Action Requested: 54 Baha'is Arrested in Iran

May 31, 2006

A call to action dated May 25, 2006, written to 300+ URI Cooperation Circles worldwide as well as the URI Global Council:

Dear Friends,

Yesterday I shared a press release about the recent arrest of 54 Bahá’ís in Shiraz, Iran, with the uri-discussion mailing list, mentioning the portion of the URI preamble that says "We unite to support freedom of religion and spiritual expression, and the rights of all individuals and peoples as set forth in international law," but despairing of what URI members could do to react. With no concrete suggestions, I chose to send it to the discussion list instead of the CC Contacts list.

This morning a friend responded, calling me to have greater “moral imagination” as John Paul Lederach calls it. This is a concept that has been embraced in the new URI peacebuilding project led by Barbara Hartford, Abraham Karickam, and Libby Hoffman, among others. As I recall it, moral imagination is about envisioning positive resolutions to conflict – and then setting to work on bringing them about. And she is absolutely correct.

His Holiness Bahá’u’lláh, founder of the Bahá’í Faith, formally announced His distinct religious dispensation in April, 1863, in Baghad. He was presaged by another Prophet, called the Báb, who had Himself proclaimed a new religion in May of 1844. Both quickly gained many followers in Persia and the Ottoman Empire; today there are Bahá’ís in nearly every country or territory in the world. But ever since 1844 the Báb and Bahá’u’lláh have been opposed to varying degrees by the governments of Persia/Iran. Since the Iranian revolution in 1979, more than 200 Bahá’ís are known to have been executed, assassinated, died in prison, or killed by mobs. Countless more have been denied educational and career opportunities; cemeteries and holy places have been desecrated or destroyed; random arrests, kidnappings, and interrogations have been frequent.
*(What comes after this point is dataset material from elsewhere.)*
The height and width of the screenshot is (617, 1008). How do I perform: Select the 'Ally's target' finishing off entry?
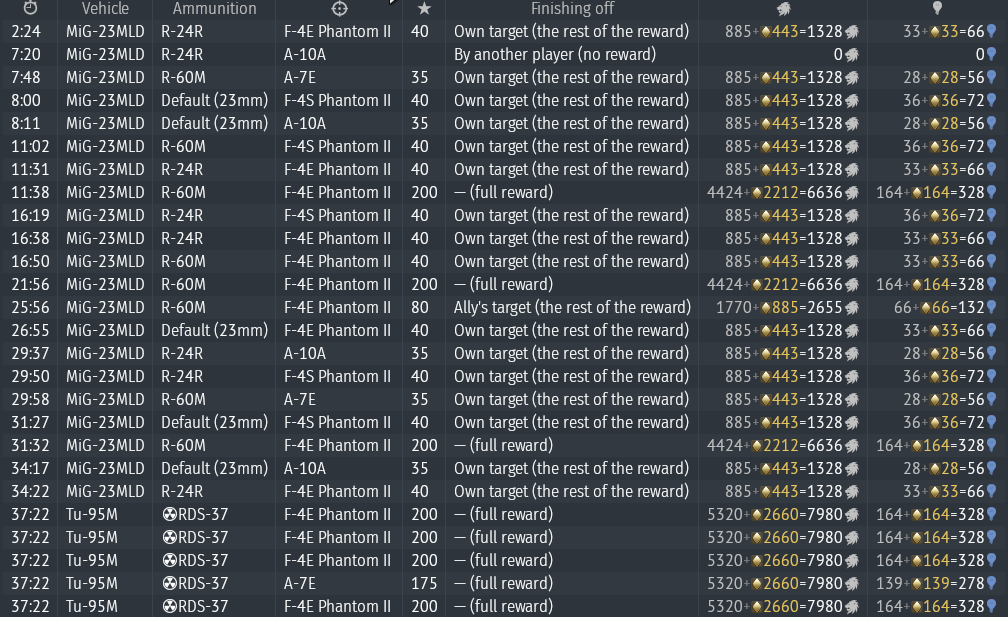(572, 308)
This is but the briefest of background explanations. Many members of the URI are already familiar with the situation. One source of further details of the current and past persecution faced by the Bahá’ís of Iran is http://www.bahai.org/persecution/iran. There you will also find documentation about the United Nations Special Rapporteur on freedom of religion or belief’s statement of March 22nd, 2006, expressing concern about increased official persecution of the Bahá’ís of Iran.

International awareness and pressure have, in several past situations, helped to ameliorate the situation for individual Bahá’ís. Although we – that same “we” that has “unite[d] to support freedom of religion,” – do not have any means for directly affecting the fates of the 53 people who remain under arrest, we can and should bring the international spotlight onto the situation. Therefore, I would like to make the following humble suggestions, from one CC member to the rest of the CCs of the world:

  1. That all URI Cooperation Circles request that their state departments and Ambassadors to Iran and/or the United Nations ask the government of Iran to fully explain the reason for these and other seemingly-arbitrary arrests of Bahá’ís and to immediately bring full, transparent due process to their cases;
  2. That the URI Global Council and/or Executive Director, as appropriate, ask the URI Representative to the UN to do likewise;
  3. That the URI Global Council issue a resolution affirming its own “support of freedom of religion and spiritual expression, and the rights of all individuals and peoples as set forth in international law” with respect to the persecution of Bahá’ís in Iran.